━━━━━ Stored data ━━━━━

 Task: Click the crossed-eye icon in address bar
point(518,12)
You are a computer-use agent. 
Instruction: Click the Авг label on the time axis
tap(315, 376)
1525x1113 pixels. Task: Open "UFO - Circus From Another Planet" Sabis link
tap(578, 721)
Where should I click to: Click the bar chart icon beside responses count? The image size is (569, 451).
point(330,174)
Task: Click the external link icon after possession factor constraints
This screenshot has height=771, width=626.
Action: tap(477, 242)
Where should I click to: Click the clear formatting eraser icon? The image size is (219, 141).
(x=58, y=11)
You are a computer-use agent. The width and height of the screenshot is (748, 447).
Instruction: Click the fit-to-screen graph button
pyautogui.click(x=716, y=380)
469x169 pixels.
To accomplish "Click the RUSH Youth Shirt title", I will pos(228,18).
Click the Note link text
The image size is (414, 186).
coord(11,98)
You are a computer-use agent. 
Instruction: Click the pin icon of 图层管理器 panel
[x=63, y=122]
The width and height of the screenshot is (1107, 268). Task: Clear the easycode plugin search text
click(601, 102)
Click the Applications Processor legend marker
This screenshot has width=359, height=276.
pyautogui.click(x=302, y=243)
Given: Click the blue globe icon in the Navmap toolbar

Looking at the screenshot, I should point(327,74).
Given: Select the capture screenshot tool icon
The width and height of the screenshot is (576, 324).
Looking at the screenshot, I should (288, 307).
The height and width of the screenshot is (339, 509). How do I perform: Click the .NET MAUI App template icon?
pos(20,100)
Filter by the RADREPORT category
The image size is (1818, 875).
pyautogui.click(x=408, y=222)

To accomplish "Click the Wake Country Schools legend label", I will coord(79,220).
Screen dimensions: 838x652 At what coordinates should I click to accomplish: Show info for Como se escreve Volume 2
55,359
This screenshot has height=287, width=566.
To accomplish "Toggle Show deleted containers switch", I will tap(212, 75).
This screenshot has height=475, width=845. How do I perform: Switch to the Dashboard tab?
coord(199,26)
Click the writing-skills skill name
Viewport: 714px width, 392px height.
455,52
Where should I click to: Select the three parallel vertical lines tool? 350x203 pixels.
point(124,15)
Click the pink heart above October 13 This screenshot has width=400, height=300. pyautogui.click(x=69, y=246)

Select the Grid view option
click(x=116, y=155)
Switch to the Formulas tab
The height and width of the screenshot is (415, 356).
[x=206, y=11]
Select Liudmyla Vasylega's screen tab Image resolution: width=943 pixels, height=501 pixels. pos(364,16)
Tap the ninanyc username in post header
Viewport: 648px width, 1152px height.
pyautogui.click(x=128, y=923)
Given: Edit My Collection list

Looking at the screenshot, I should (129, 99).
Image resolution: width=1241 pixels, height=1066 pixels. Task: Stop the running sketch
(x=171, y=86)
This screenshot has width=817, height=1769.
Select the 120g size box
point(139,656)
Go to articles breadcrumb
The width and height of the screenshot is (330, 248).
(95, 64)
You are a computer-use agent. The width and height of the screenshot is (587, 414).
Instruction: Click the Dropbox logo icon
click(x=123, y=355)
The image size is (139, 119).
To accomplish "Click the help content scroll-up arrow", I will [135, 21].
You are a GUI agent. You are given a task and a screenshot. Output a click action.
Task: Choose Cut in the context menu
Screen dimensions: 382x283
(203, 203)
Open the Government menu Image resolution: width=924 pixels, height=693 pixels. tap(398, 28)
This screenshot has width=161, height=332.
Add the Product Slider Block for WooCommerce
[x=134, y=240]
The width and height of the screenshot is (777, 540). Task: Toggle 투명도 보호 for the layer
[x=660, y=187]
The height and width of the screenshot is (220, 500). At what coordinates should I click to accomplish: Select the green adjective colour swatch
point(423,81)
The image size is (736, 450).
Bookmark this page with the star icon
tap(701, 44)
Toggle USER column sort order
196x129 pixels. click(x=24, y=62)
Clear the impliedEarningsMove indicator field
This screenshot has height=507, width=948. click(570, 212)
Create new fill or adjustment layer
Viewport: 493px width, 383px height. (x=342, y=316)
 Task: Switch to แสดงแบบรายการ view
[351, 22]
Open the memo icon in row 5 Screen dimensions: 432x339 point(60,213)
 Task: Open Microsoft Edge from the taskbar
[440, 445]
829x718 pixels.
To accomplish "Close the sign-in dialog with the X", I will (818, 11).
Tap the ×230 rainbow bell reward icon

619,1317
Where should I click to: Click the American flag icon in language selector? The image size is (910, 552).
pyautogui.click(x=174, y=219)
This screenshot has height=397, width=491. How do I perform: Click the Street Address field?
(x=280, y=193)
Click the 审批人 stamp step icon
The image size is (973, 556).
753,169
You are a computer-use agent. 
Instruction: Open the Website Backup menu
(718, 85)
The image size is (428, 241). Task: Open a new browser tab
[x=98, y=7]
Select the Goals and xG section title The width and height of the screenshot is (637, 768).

━━━━━

→ Your task:
Each entry above is to be returned exactly as given.

→ Result:
 Task: Click the crossed-eye icon in address bar
point(518,12)
You are a computer-use agent. 
Instruction: Click the Авг label on the time axis
tap(315, 376)
1525x1113 pixels. Task: Open "UFO - Circus From Another Planet" Sabis link
tap(578, 721)
Where should I click to: Click the bar chart icon beside responses count? The image size is (569, 451).
point(330,174)
Task: Click the external link icon after possession factor constraints
This screenshot has height=771, width=626.
Action: tap(477, 242)
Where should I click to: Click the clear formatting eraser icon? The image size is (219, 141).
(x=58, y=11)
You are a computer-use agent. The width and height of the screenshot is (748, 447).
Instruction: Click the fit-to-screen graph button
pyautogui.click(x=716, y=380)
469x169 pixels.
To accomplish "Click the RUSH Youth Shirt title", I will pos(228,18).
Click the Note link text
The image size is (414, 186).
coord(11,98)
You are a computer-use agent. 
Instruction: Click the pin icon of 图层管理器 panel
[x=63, y=122]
The width and height of the screenshot is (1107, 268). Task: Clear the easycode plugin search text
click(601, 102)
Click the Applications Processor legend marker
This screenshot has width=359, height=276.
pyautogui.click(x=302, y=243)
Given: Click the blue globe icon in the Navmap toolbar

Looking at the screenshot, I should point(327,74).
Given: Select the capture screenshot tool icon
The width and height of the screenshot is (576, 324).
Looking at the screenshot, I should (288, 307).
The height and width of the screenshot is (339, 509). How do I perform: Click the .NET MAUI App template icon?
pos(20,100)
Filter by the RADREPORT category
The image size is (1818, 875).
pyautogui.click(x=408, y=222)

To accomplish "Click the Wake Country Schools legend label", I will coord(79,220).
Screen dimensions: 838x652 At what coordinates should I click to accomplish: Show info for Como se escreve Volume 2
55,359
This screenshot has height=287, width=566.
To accomplish "Toggle Show deleted containers switch", I will tap(212, 75).
This screenshot has height=475, width=845. How do I perform: Switch to the Dashboard tab?
coord(199,26)
Click the writing-skills skill name
Viewport: 714px width, 392px height.
455,52
Where should I click to: Select the three parallel vertical lines tool? 350x203 pixels.
point(124,15)
Click the pink heart above October 13 This screenshot has width=400, height=300. pyautogui.click(x=69, y=246)

Select the Grid view option
click(x=116, y=155)
Switch to the Formulas tab
The height and width of the screenshot is (415, 356).
[x=206, y=11]
Select Liudmyla Vasylega's screen tab Image resolution: width=943 pixels, height=501 pixels. pos(364,16)
Tap the ninanyc username in post header
Viewport: 648px width, 1152px height.
pyautogui.click(x=128, y=923)
Given: Edit My Collection list

Looking at the screenshot, I should (129, 99).
Image resolution: width=1241 pixels, height=1066 pixels. Task: Stop the running sketch
(x=171, y=86)
This screenshot has width=817, height=1769.
Select the 120g size box
point(139,656)
Go to articles breadcrumb
The width and height of the screenshot is (330, 248).
(95, 64)
You are a computer-use agent. The width and height of the screenshot is (587, 414).
Instruction: Click the Dropbox logo icon
click(x=123, y=355)
The image size is (139, 119).
To accomplish "Click the help content scroll-up arrow", I will [135, 21].
You are a GUI agent. You are given a task and a screenshot. Output a click action.
Task: Choose Cut in the context menu
Screen dimensions: 382x283
(203, 203)
Open the Government menu Image resolution: width=924 pixels, height=693 pixels. tap(398, 28)
This screenshot has width=161, height=332.
Add the Product Slider Block for WooCommerce
[x=134, y=240]
The width and height of the screenshot is (777, 540). Task: Toggle 투명도 보호 for the layer
[x=660, y=187]
The height and width of the screenshot is (220, 500). At what coordinates should I click to accomplish: Select the green adjective colour swatch
point(423,81)
The image size is (736, 450).
Bookmark this page with the star icon
tap(701, 44)
Toggle USER column sort order
196x129 pixels. click(x=24, y=62)
Clear the impliedEarningsMove indicator field
This screenshot has height=507, width=948. click(570, 212)
Create new fill or adjustment layer
Viewport: 493px width, 383px height. (x=342, y=316)
 Task: Switch to แสดงแบบรายการ view
[351, 22]
Open the memo icon in row 5 Screen dimensions: 432x339 point(60,213)
 Task: Open Microsoft Edge from the taskbar
[440, 445]
829x718 pixels.
To accomplish "Close the sign-in dialog with the X", I will (818, 11).
Tap the ×230 rainbow bell reward icon

619,1317
Where should I click to: Click the American flag icon in language selector? The image size is (910, 552).
pyautogui.click(x=174, y=219)
This screenshot has height=397, width=491. How do I perform: Click the Street Address field?
(x=280, y=193)
Click the 审批人 stamp step icon
The image size is (973, 556).
753,169
You are a computer-use agent. 
Instruction: Open the Website Backup menu
(718, 85)
The image size is (428, 241). Task: Open a new browser tab
[x=98, y=7]
Select the Goals and xG section title The width and height of the screenshot is (637, 768).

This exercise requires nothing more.